Extrait>
Face à la criminalité transnationale et aux menaces terroristes, faire du Sahel-Sahara, un espace commun de défense et de sécurité
Soumeylou Boubèye MAIGA
Soumeylou Boubèye MAIGA
Ancien ministre de la Défense du Mali
Président de l’Observatoire Sahélo-saharien de Géopolitique et de Stratégie
Face à la criminalité transnationale et aux menaces terroristes, faire du Sahel-Sahara, un espace commun de défense et de sécurité
Bamako, notre capitale a enregistré, courant novembre, un certain nombre d’évènements assez révélateurs de l’intérêt géostratégique croissant de l’Espace sahélo-saharien : réunion ministérielle regroupant l’Algérie, le Burkina Faso, la Libye, le Mali, le Niger et le Tchad pour préparer un sommet des chefs d’Etat sur la paix, la sécurité et le développement dans la région sahélo-saharienne ; exercices militaires entre Américains, Européens et Ouest-Africains, dans le cadre du Fintlock, en présence du général Ward, commandant en chef de l’Africom ; visite-éclair du ministre français des Affaires étrangères, Bernard Kouchner, consacrée aux questions de sécurité dans notre région.
La réévaluation du statut géostratégique de l’Espace sahélo-saharien (ESS), depuis les attentats du 11 septembre 2001 repose principalement sur trois considérations : la configuration géographique, le contexte socio-sécuritaire et régional et la lutte contre le terrorisme international, l’imbrication des luttes internes et des rivalités externes pour le contrôle des ressources naturelles.
Physiquement, l’ESS s’étend sur 2 400 km, de l’Atlantique à la mer Rouge, soit de la Mauritanie à la Somalie. Désertique et montagneux, quelquefois sur de longues chaînes, très peu peuplé et peu, voire pas du tout, administré, il se présente comme un territoire unique, en raison de l’emboîtement des territoires, de l’homogénéité identitaire des zones transfrontalières et de la porosité des frontières qui font que l’on peut aller de la Casamance aux portes du Congo sans obstacle majeur.
Par son immensité, par sa proximité géographique avec l’Europe, par les liens historiques et culturels avec le monde arabo-musulman et en l’absence de tout contrôle étatique efficace, l’ESS est à la fois une passerelle et un sanctuaire offrant aux groupes mafieux et terroristes des facilités logistiques étendues : transfert de la drogue provenant d’Amérique du Sud ; carrefour de différents courants migratoires vers l’Europe ; zone de repli pour preneurs d’otages ; organisation de filières d’acheminement de combattants, de fonds et d’armes vers différents théâtres de conflits, etc.

Consignes>
1. Répondez brièvement à ces questions sur l'extrait consacré au Sahel-Sahara :
(a) Sur quelle distance s'étend l'Espace sahélo-saharien ?
(b) Quel ministre français a fait une visite-éclair à Bamako ?
(c) Depuis quel événement le statut géostratégique de l'Espace sahélo-saharien a-t-il été réévalué ?
2. Prolongez l'extrait sur la sécurité au Sahel-Sahara à partir de sa dernière phrase.
Les lignes n'ont aucun lien avec l'extrait.

Liste des lignes>
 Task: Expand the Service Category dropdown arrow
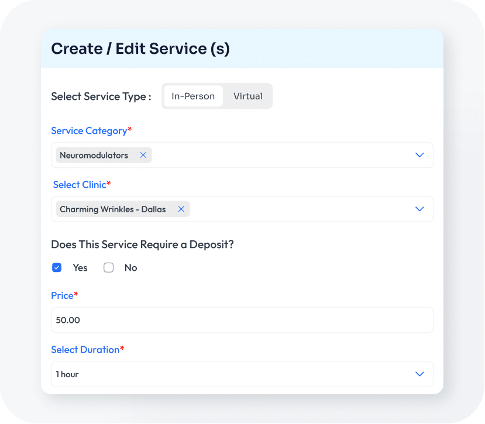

* * *

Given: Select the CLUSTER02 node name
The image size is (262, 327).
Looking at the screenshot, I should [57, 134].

Réponses attendues>
1.
(a) Sur 2 400 km, de l'Atlantique à la mer Rouge.
(b) Bernard Kouchner, ministre des Affaires étrangères.
(c) Depuis les attentats du 11 septembre 2001.

2.
L’allégeance de l’ex-GSPC à Al-Qaïda, qui a érigé la région en zone n°4 dans son découpage territorial, a introduit une dimension nouvelle à la situation sécuritaire de l’ESS. Celle-ci est désormais dominée par l’incorporation progressive à la mouvance terroriste internationale, notamment par le recours aux attentats suicides comme nouveau mode opératoire (Algérie, Maroc), systématiquement cautionnés ou récupérés par Al-Qaïda, ainsi que par les menaces et actions terroristes contre les investissements et ressortissants étrangers.
L’extension des connexions Al-Qaïdistes qui résulte de cette évolution (encore que plusieurs groupes nord-africains sont depuis longtemps liés au terrorisme islamiste) peut rapidement transformer l’ESS en théâtre d’une violence accrue, tant il est vrai qu’un sanctuaire a vocation naturelle à devenir une cible. D’autant plus que nos pays sont marqués par un cocktail de facteurs qui alimentent une conflictualité « à fleur de peau » : fragilité des systèmes démocratiques, faiblesse et/ou effondrement des institutions étatiques, instrumentalisation des différences identitaires, lutte pour le contrôle des ressources et criminalisation des circuits économiques et financiers, activisme religieux, paupérisation accrue des populations.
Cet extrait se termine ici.